Statistical Rounding Error Analysis for Random Matrix Computations

Basic Information

  • Paper ID: 2405.07537
  • Title: Statistical Rounding Error Analysis for Random Matrix Computations
  • Authors: Yiming Fang, Li Chen (University of Science and Technology of China)
  • Classification: math.NA cs.NA
  • Publication Date: arXiv v4, November 1, 2025
  • Paper Link: https://arxiv.org/abs/2405.07537

Abstract

Traditional rounding error analysis provides worst-case bounds and associated failure probabilities, but overlooks the statistical characteristics of rounding errors. This paper develops a novel statistical rounding error analysis method for random matrix computations, which have widespread applications in wireless communications, signal processing, and machine learning. By assuming relative errors are independent random variables, the authors derive approximate closed-form expressions for the expectation and variance of rounding errors in various critical computations of random matrices. Numerical experiments validate the accuracy of the derived expressions and demonstrate that the analytical expressions are typically tighter than alternative worst-case bounds by at least two orders of magnitude.

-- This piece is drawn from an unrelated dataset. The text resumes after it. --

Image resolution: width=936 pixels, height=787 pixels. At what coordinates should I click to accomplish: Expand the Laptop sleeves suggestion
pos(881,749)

Research Background and Motivation

1. Problem to be Solved

Classical rounding error analysis (such as bounds involving the constant γₙ = nu/(1-nu)) is overly pessimistic for large dimensions and low-precision arithmetic. Existing probabilistic rounding error analysis still approaches from the perspective of worst-case bounds, which is overly conservative for applications involving random matrix computations (such as precoding and detection in wireless communications).

2. Problem Significance

Random matrix computations have important applications in multiple critical domains:

  • Wireless Communications: Channel matrices are typically treated as random vectors or matrices, with precoding and detection involving random matrix computations
  • Signal Processing: Covariance estimation algorithms and radar waveform design
  • Machine Learning: Random matrix computations in various machine learning tasks

3. Limitations of Existing Methods

  • Traditional methods provide deterministic loose bounds or probabilistic bounds relying on pessimistic failure probabilities
  • Worst-case analysis ignores the statistical characteristics of rounding errors
  • When inputs are random variables, worst-case scenarios occur rarely in statistics
  • Existing bounds are often not closed-form expressions, containing higher-order terms such as "+O(u²)"

4. Research Motivation

Conducting rounding error analysis from a statistical perspective can yield more accurate and tighter results for random matrix computations. While Constantinides et al. and Dahlqvist et al. derived closed-form expressions for scalar computations, the expectation and variance for random matrix computations remain unknown.

Core Contributions

  1. General Random Matrix Rounding Error Analysis:
    • Analyze rounding errors in random matrix computations from a statistical perspective without knowing specific distributions
    • Derive approximate closed-form expressions for the expectation and variance of inner product rounding errors
    • Analysis results can degenerate to probabilistic bounds via the Bienaymé-Chebyshev inequality
    • Extend the analysis to matrix-vector and matrix-matrix products
  2. Specific Rounding Error Analysis for Wishart Matrices:
    • Provide examples of zero-forcing (ZF) detection and least squares (LS) problems
    • Provide rounding error analysis for matrix decomposition and triangular system solving
    • Derive approximate closed-form expressions under Wishart matrix conditions
  3. Tighter Analytical Expressions:
    • Tighter than worst-case bounds by at least two orders of magnitude
    • Provide true closed-form expressions without higher-order remainder terms
    • Use mean squared error (MSE) as the comparison metric

Detailed Methodology

Task Definition

For random matrix computations in floating-point arithmetic, derive the statistical characteristics (expectation and variance) of rounding errors, including:

  • Input: Random matrices/vectors following some probability distribution
  • Output: Expectation E(Δ) and variance V(Δ) of the rounding error in the computed result
  • Constraints: Floating-point arithmetic model based on IEEE 754 standard

Core Theoretical Framework

1. Probabilistic Floating-Point Arithmetic Model (Model 2)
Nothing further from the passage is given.